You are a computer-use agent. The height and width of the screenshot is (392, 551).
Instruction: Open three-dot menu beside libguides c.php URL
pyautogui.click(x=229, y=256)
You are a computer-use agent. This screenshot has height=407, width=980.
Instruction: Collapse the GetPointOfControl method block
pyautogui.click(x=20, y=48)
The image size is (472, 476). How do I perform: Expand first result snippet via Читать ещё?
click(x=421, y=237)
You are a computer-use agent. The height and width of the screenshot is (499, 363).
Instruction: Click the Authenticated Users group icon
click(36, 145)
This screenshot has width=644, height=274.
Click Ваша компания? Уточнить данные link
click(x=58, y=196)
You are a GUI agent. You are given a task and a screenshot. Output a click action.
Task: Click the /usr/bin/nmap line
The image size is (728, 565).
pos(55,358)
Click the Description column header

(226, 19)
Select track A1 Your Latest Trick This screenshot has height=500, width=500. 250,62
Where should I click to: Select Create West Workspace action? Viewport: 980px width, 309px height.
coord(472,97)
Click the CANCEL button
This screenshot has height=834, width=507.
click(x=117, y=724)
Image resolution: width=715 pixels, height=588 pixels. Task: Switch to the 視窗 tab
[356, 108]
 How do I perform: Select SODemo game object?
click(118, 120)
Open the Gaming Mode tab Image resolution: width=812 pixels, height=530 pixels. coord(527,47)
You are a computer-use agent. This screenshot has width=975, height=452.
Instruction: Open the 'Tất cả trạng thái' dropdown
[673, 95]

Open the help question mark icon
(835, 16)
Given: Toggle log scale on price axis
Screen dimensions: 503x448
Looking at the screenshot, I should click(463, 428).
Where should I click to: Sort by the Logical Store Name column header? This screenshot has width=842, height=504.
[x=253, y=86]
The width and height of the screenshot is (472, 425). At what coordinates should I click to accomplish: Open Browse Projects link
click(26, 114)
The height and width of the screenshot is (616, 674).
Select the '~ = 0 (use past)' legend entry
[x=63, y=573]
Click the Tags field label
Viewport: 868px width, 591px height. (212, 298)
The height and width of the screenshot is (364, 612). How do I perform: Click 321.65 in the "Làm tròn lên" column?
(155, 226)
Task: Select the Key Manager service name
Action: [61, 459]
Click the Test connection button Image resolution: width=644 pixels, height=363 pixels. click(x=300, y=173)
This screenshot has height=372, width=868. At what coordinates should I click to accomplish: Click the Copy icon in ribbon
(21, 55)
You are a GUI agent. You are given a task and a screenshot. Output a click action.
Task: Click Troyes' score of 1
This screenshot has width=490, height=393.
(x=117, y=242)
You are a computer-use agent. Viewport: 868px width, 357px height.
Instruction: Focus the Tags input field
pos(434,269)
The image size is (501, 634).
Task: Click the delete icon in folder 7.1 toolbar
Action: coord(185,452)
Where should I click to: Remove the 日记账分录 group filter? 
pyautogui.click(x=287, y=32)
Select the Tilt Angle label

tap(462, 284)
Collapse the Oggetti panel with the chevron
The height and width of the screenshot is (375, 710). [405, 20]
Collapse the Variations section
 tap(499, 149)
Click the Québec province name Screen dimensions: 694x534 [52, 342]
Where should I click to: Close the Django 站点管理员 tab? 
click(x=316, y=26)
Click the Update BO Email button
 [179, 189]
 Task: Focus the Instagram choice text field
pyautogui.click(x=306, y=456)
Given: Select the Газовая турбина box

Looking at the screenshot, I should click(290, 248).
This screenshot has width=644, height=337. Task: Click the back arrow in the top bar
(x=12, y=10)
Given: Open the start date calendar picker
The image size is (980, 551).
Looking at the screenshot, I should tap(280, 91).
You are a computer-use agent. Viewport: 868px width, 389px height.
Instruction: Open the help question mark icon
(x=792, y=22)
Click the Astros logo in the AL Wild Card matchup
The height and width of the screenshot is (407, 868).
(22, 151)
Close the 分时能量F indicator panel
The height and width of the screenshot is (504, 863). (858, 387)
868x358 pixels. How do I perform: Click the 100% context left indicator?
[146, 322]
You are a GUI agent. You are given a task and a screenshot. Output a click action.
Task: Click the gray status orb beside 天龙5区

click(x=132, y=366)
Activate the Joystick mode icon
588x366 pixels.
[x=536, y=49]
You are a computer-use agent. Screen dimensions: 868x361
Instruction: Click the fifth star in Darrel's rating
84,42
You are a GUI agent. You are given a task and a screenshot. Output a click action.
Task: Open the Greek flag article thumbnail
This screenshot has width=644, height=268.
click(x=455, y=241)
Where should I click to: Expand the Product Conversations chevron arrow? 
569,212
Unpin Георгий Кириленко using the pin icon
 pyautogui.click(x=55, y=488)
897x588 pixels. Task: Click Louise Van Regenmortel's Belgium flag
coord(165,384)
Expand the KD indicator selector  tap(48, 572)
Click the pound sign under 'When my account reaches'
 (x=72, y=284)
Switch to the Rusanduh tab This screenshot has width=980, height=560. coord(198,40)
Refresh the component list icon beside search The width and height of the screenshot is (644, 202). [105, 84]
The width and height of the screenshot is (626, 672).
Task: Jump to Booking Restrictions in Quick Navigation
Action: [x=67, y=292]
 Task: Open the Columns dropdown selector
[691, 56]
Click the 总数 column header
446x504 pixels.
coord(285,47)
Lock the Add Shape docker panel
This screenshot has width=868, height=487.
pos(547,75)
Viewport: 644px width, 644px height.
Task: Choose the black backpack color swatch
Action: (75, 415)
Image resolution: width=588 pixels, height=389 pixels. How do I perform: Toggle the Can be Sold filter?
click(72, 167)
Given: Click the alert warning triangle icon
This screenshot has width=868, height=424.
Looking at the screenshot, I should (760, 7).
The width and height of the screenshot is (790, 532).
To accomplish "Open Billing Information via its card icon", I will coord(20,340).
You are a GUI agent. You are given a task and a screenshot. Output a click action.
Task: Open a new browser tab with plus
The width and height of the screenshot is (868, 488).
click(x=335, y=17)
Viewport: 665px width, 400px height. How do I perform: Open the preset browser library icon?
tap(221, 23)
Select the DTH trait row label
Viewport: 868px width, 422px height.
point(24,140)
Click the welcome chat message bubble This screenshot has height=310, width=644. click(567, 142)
---
Try it: Retype the entire listing word for word.

Response to this exercise:
You are a computer-use agent. The height and width of the screenshot is (392, 551).
Instruction: Open three-dot menu beside libguides c.php URL
pyautogui.click(x=229, y=256)
You are a computer-use agent. This screenshot has height=407, width=980.
Instruction: Collapse the GetPointOfControl method block
pyautogui.click(x=20, y=48)
The image size is (472, 476). How do I perform: Expand first result snippet via Читать ещё?
click(x=421, y=237)
You are a computer-use agent. The height and width of the screenshot is (499, 363).
Instruction: Click the Authenticated Users group icon
click(36, 145)
This screenshot has width=644, height=274.
Click Ваша компания? Уточнить данные link
click(x=58, y=196)
You are a GUI agent. You are given a task and a screenshot. Output a click action.
Task: Click the /usr/bin/nmap line
The image size is (728, 565).
pos(55,358)
Click the Description column header

(226, 19)
Select track A1 Your Latest Trick This screenshot has height=500, width=500. 250,62
Where should I click to: Select Create West Workspace action? Viewport: 980px width, 309px height.
coord(472,97)
Click the CANCEL button
This screenshot has height=834, width=507.
click(x=117, y=724)
Image resolution: width=715 pixels, height=588 pixels. Task: Switch to the 視窗 tab
[356, 108]
 How do I perform: Select SODemo game object?
click(118, 120)
Open the Gaming Mode tab Image resolution: width=812 pixels, height=530 pixels. coord(527,47)
You are a computer-use agent. This screenshot has width=975, height=452.
Instruction: Open the 'Tất cả trạng thái' dropdown
[673, 95]

Open the help question mark icon
(835, 16)
Given: Toggle log scale on price axis
Screen dimensions: 503x448
Looking at the screenshot, I should click(463, 428).
Where should I click to: Sort by the Logical Store Name column header? This screenshot has width=842, height=504.
[x=253, y=86]
The width and height of the screenshot is (472, 425). At what coordinates should I click to accomplish: Open Browse Projects link
click(26, 114)
The height and width of the screenshot is (616, 674).
Select the '~ = 0 (use past)' legend entry
[x=63, y=573]
Click the Tags field label
Viewport: 868px width, 591px height. (212, 298)
The height and width of the screenshot is (364, 612). How do I perform: Click 321.65 in the "Làm tròn lên" column?
(155, 226)
Task: Select the Key Manager service name
Action: [61, 459]
Click the Test connection button Image resolution: width=644 pixels, height=363 pixels. click(x=300, y=173)
This screenshot has height=372, width=868. At what coordinates should I click to accomplish: Click the Copy icon in ribbon
(21, 55)
You are a GUI agent. You are given a task and a screenshot. Output a click action.
Task: Click Troyes' score of 1
This screenshot has width=490, height=393.
(x=117, y=242)
You are a computer-use agent. Viewport: 868px width, 357px height.
Instruction: Focus the Tags input field
pos(434,269)
The image size is (501, 634).
Task: Click the delete icon in folder 7.1 toolbar
Action: coord(185,452)
Where should I click to: Remove the 日记账分录 group filter? 
pyautogui.click(x=287, y=32)
Select the Tilt Angle label

tap(462, 284)
Collapse the Oggetti panel with the chevron
The height and width of the screenshot is (375, 710). [405, 20]
Collapse the Variations section
 tap(499, 149)
Click the Québec province name Screen dimensions: 694x534 [52, 342]
Where should I click to: Close the Django 站点管理员 tab? 
click(x=316, y=26)
Click the Update BO Email button
 [179, 189]
 Task: Focus the Instagram choice text field
pyautogui.click(x=306, y=456)
Given: Select the Газовая турбина box

Looking at the screenshot, I should click(290, 248).
This screenshot has width=644, height=337. Task: Click the back arrow in the top bar
(x=12, y=10)
Given: Open the start date calendar picker
The image size is (980, 551).
Looking at the screenshot, I should tap(280, 91).
You are a computer-use agent. Viewport: 868px width, 389px height.
Instruction: Open the help question mark icon
(x=792, y=22)
Click the Astros logo in the AL Wild Card matchup
The height and width of the screenshot is (407, 868).
(22, 151)
Close the 分时能量F indicator panel
The height and width of the screenshot is (504, 863). (858, 387)
868x358 pixels. How do I perform: Click the 100% context left indicator?
[146, 322]
You are a GUI agent. You are given a task and a screenshot. Output a click action.
Task: Click the gray status orb beside 天龙5区

click(x=132, y=366)
Activate the Joystick mode icon
588x366 pixels.
[x=536, y=49]
You are a computer-use agent. Screen dimensions: 868x361
Instruction: Click the fifth star in Darrel's rating
84,42
You are a GUI agent. You are given a task and a screenshot. Output a click action.
Task: Open the Greek flag article thumbnail
This screenshot has width=644, height=268.
click(x=455, y=241)
Where should I click to: Expand the Product Conversations chevron arrow? 
569,212
Unpin Георгий Кириленко using the pin icon
 pyautogui.click(x=55, y=488)
897x588 pixels. Task: Click Louise Van Regenmortel's Belgium flag
coord(165,384)
Expand the KD indicator selector  tap(48, 572)
Click the pound sign under 'When my account reaches'
 (x=72, y=284)
Switch to the Rusanduh tab This screenshot has width=980, height=560. coord(198,40)
Refresh the component list icon beside search The width and height of the screenshot is (644, 202). [105, 84]
The width and height of the screenshot is (626, 672).
Task: Jump to Booking Restrictions in Quick Navigation
Action: [x=67, y=292]
 Task: Open the Columns dropdown selector
[691, 56]
Click the 总数 column header
446x504 pixels.
coord(285,47)
Lock the Add Shape docker panel
This screenshot has width=868, height=487.
pos(547,75)
Viewport: 644px width, 644px height.
Task: Choose the black backpack color swatch
Action: (75, 415)
Image resolution: width=588 pixels, height=389 pixels. How do I perform: Toggle the Can be Sold filter?
click(72, 167)
Given: Click the alert warning triangle icon
This screenshot has width=868, height=424.
Looking at the screenshot, I should (760, 7).
The width and height of the screenshot is (790, 532).
To accomplish "Open Billing Information via its card icon", I will coord(20,340).
You are a GUI agent. You are given a task and a screenshot. Output a click action.
Task: Open a new browser tab with plus
The width and height of the screenshot is (868, 488).
click(x=335, y=17)
Viewport: 665px width, 400px height. How do I perform: Open the preset browser library icon?
tap(221, 23)
Select the DTH trait row label
Viewport: 868px width, 422px height.
point(24,140)
Click the welcome chat message bubble This screenshot has height=310, width=644. click(567, 142)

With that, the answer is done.